|
British pianist and author Paul Roberts has been a regular guest artist and lecturer in the United States since 1999. Roberts is a Fellow of the Guildhall School of Music and Drama in London, visiting professor at the Royal Northern College of Music in Manchester, and director of Music at Castelfranc piano program in southern France.
In addition to his extensive playing and lecturing schedule that takes him across the United States, Great Britain and Western Europe, Amadeus Press of NY has just released a Paul Roberts DVD entitled “Mists, Fairies and Fireworks: Debussy's Preludes for Piano,” featuring Roberts as part of their new "Steinway Presents" DVD series.
Roberts parallel career as a writer has led to London’s Phaidon Press’ fall release of his Debussy biography.

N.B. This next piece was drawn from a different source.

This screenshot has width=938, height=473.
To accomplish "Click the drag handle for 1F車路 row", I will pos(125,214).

He is also author of the celebrated book on Debussy, Images: The Piano Music of Claude Debussy (Amadeus Press), a combined study of music, poetry and painting. At present he is working on a companion volume Reflections: The Piano Music of Maurice Ravel which will give further insight into the cultural and artistic milieu of France at the beginning of the twentieth century.

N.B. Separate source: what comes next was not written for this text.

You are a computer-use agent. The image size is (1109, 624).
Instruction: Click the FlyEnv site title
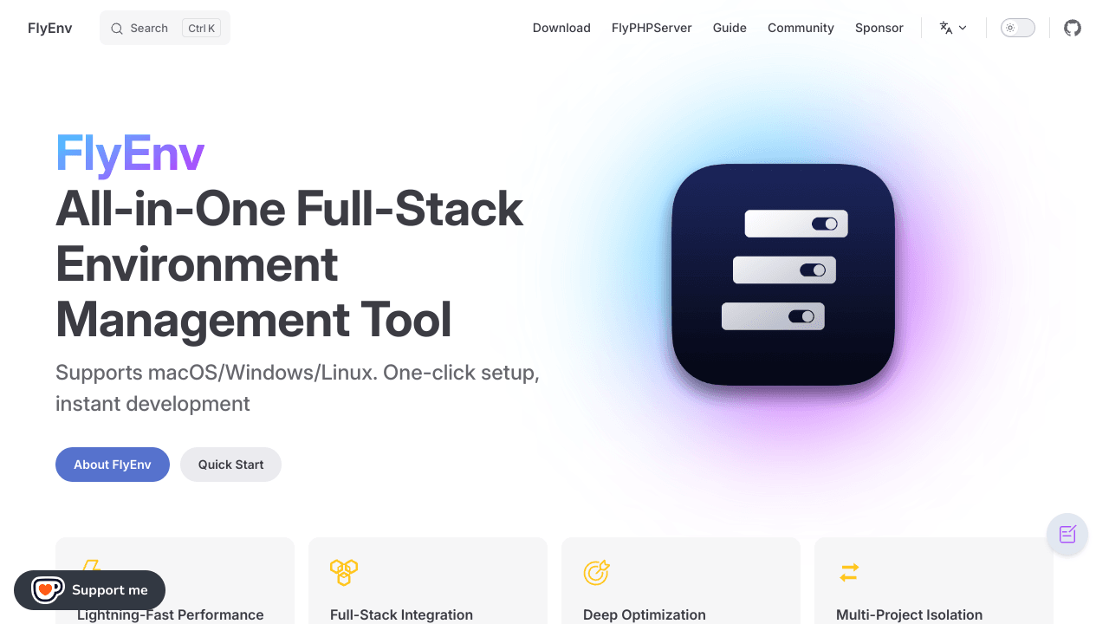[x=50, y=28]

Roberts has just finished making a film for Great Britain’s BBC television, to be screened this spring, in which leading instrumental performers have been asked to teach a variety of celebrities from all walks of the arts, entertainment and politics, to learn a classical instrument from scratch. Paul achieved teaching Diane Abbott -- the first black Member of Parliament in Tony Blair's Labour Party, and a leading political broadcaster and activist -- to play a Chopin Prelude in four months.
As a leading authority on Debussy, Paul Roberts is currently recording the complete piano music. The first CD in the series received four-star recommendation from Classic CD magazine - who proclaimed it as "probably the most desirable modern recording of the Preludes currently available in the UK" - while Erato Disques said his performances were "comparable to the very greatest." The second disc - Images I and Preludes II – earns equal praise.
"You feel in his playing an uncommon depth of study and absorption
that supports, and legitimizes, a free imaginative license."